Take for example, two different scenarios where brand association and politics didn’t mix very well:
Macy’s vs. Trump
When Republican Presidential candidate, Donald Trump, made controversial remarks about Mexican immigrants back in 2015, the retail giant, Macy’s, decided to pull all Trump merchandise from their stores, from dress shirts and ties to cuff links. Trump then boycotted Macy’s and often tweeted about the company using the hashtags #boycottmacys and #dumpmacys. Adweek reported, Macy’s sales fell 2.1% over the 2016 holiday period in November and December, and will be cutting 10,100 jobs and closing 100 stores.

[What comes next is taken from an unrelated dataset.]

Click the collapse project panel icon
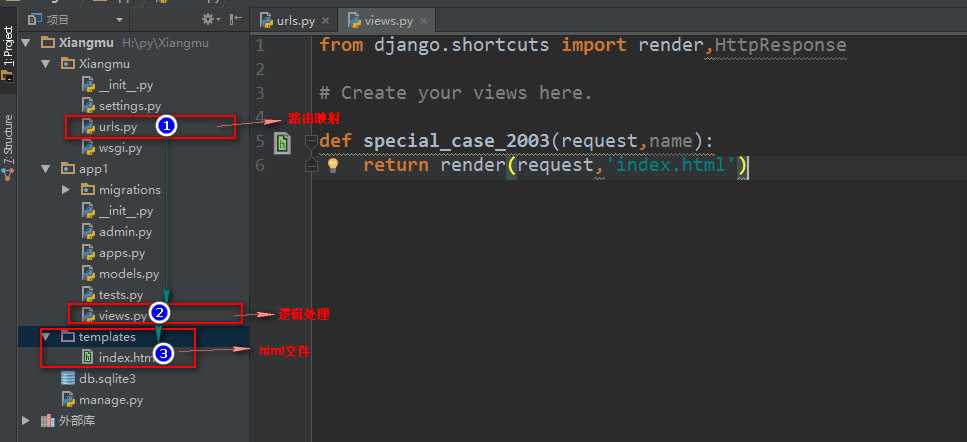The image size is (967, 442). [x=235, y=19]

The move to disassociate the Macy’s brand from Trump was smart on an ethical stand point, but Trump’s boycott played a part in its holiday sales slump.
L.L Bean vs. Trump
L.L Bean’s political fiasco began with this tweet:
The reason why Trump sent out this tweet was because Linda Bean, granddaughter of company founder, Leon Leonwood Bean, donated money to a PAC aiding Trump’s presidential campaign. L.L Bean consumers who disagree with the Trump’s ideologies has started to boycott the company, even using #Grabyourwallet as a rally cry. The company released a statement pointing out that the company as a whole does not make political endorsements or contributions on Facebook:
“As every member of the family would agree, no individual alone speaks on behalf of the business or represents the values of the company that L.L. built. With this in mind, we are deeply troubled by the portrayal of L.L. Bean as a supporter of any political agenda. L.L. Bean does not endorse political candidates, take positions on political matters, or make political contributions. Simply put, we stay out of politics. To be included in this boycott campaign is simply misguided, and we respectfully request that Grab Your Wallet reverse its position.”
-Leon Leonwood Bean, Founder of L.L. Bean
Executives and board members have to be careful when engaging in politics because they can unintentionally associate an entire brand to a political agenda which can have adverse affects on its customer loyalty and brand perception. Even employees and other stakeholders of a brand can easily get influenced. Take for example, the recent Uber controversy where protesters blocked the front of its headquarters after Travis Kalanick, Uber CEO, became a member of Trump’s economic advisory team among other major leaders, such as CEOs of Disney, GM and Disney.
We know it can be hard to ignore all the politics when we are so heavily infused in it. The best way around it is to either stay out of it completely or be very careful and strategic about how you word your content.
If a company does want to enter the political arena, our branding and video production team at TriVision, a DC ad agency, has recommended taking a different route. Perhaps a flight somewhere far far away from politics?